::: Eingabezeilen
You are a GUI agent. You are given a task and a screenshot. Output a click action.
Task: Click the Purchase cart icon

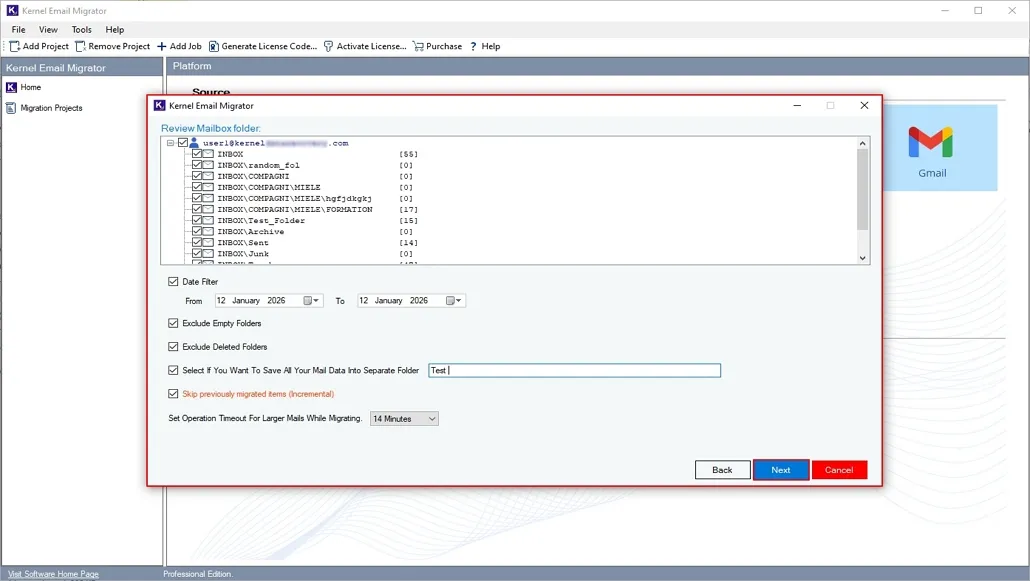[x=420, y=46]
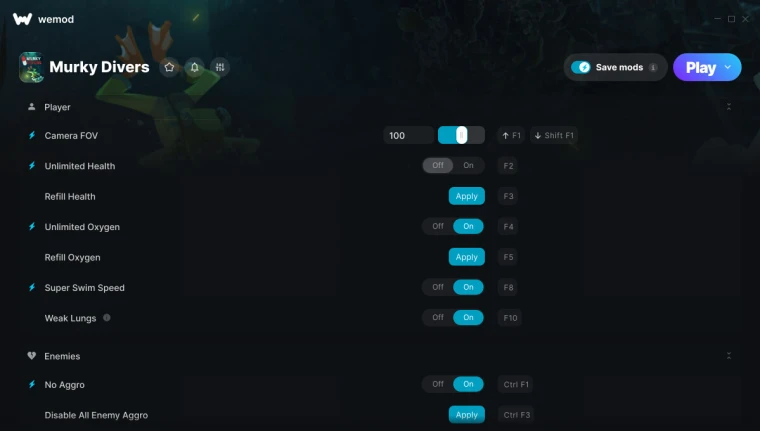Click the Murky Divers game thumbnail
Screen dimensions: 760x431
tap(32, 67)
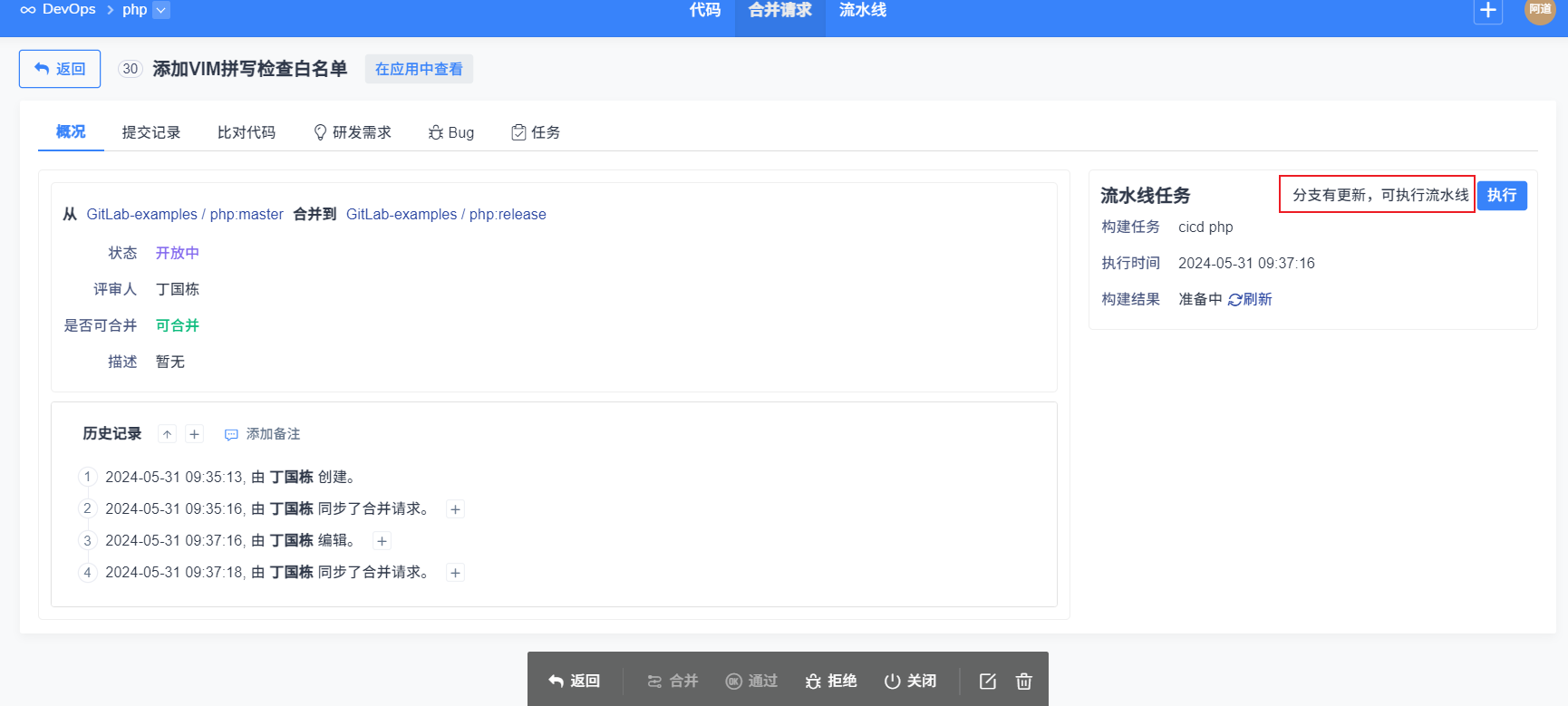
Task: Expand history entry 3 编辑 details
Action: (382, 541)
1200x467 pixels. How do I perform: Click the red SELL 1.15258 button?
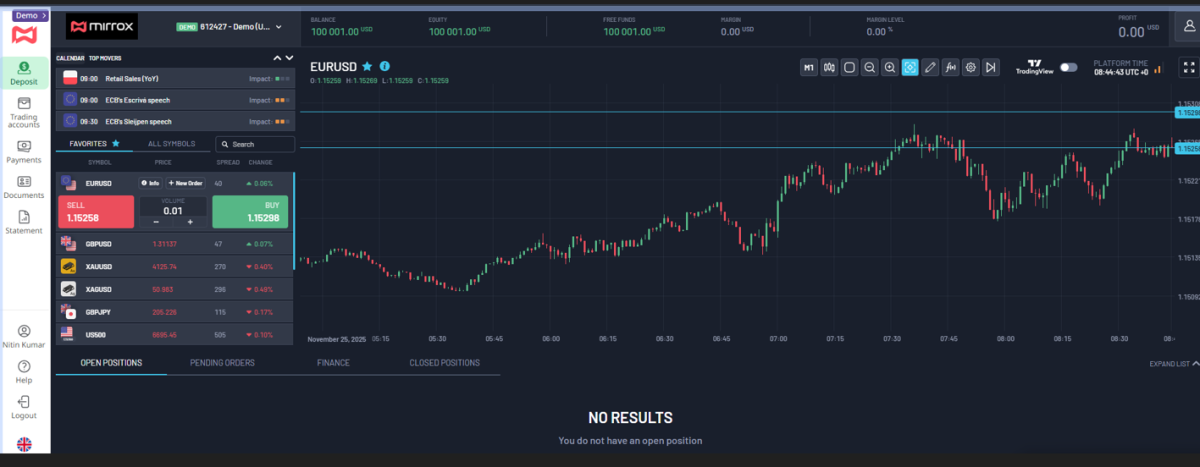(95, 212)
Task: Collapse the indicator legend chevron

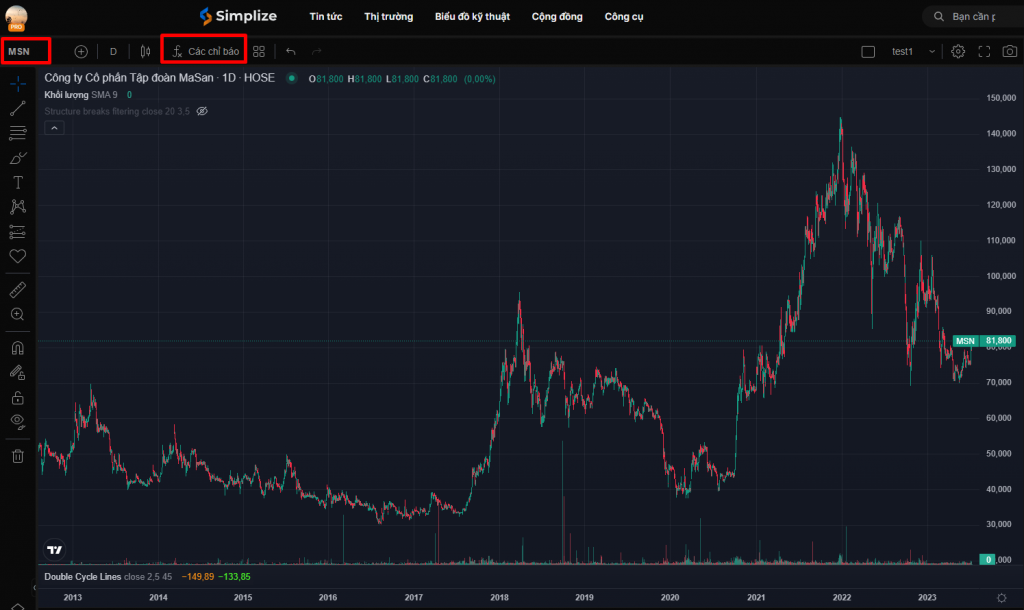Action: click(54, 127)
::::::
::: Eingabezeilen
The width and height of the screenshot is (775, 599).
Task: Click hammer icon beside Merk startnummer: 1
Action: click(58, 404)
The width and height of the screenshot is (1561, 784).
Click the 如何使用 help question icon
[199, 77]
::::::
**Aufgabenstellung**
Kannst du die Zeilen, beginnend bei der Zeile mit „You are a GUI“ und endend bei der Zeile mit „Action: click(54, 127)“, noch einmal wiedergeben und darin „indicator legend“ zu „chart legend“ ändern, ohne sonst etwas anzutasten? Lass die Bilder in der Antwort weg.

**Lösung**
You are a GUI agent. You are given a task and a screenshot. Output a click action.
Task: Click the Purchase cart icon

[x=420, y=46]
Click the Murky Divers game thumbnail
Screen dimensions: 760x431
tap(32, 67)
Task: Expand history entry 3 编辑 details
Action: (382, 541)
1200x467 pixels. How do I perform: Click the red SELL 1.15258 button?
(95, 212)
Task: Collapse the chart legend chevron

Action: click(54, 127)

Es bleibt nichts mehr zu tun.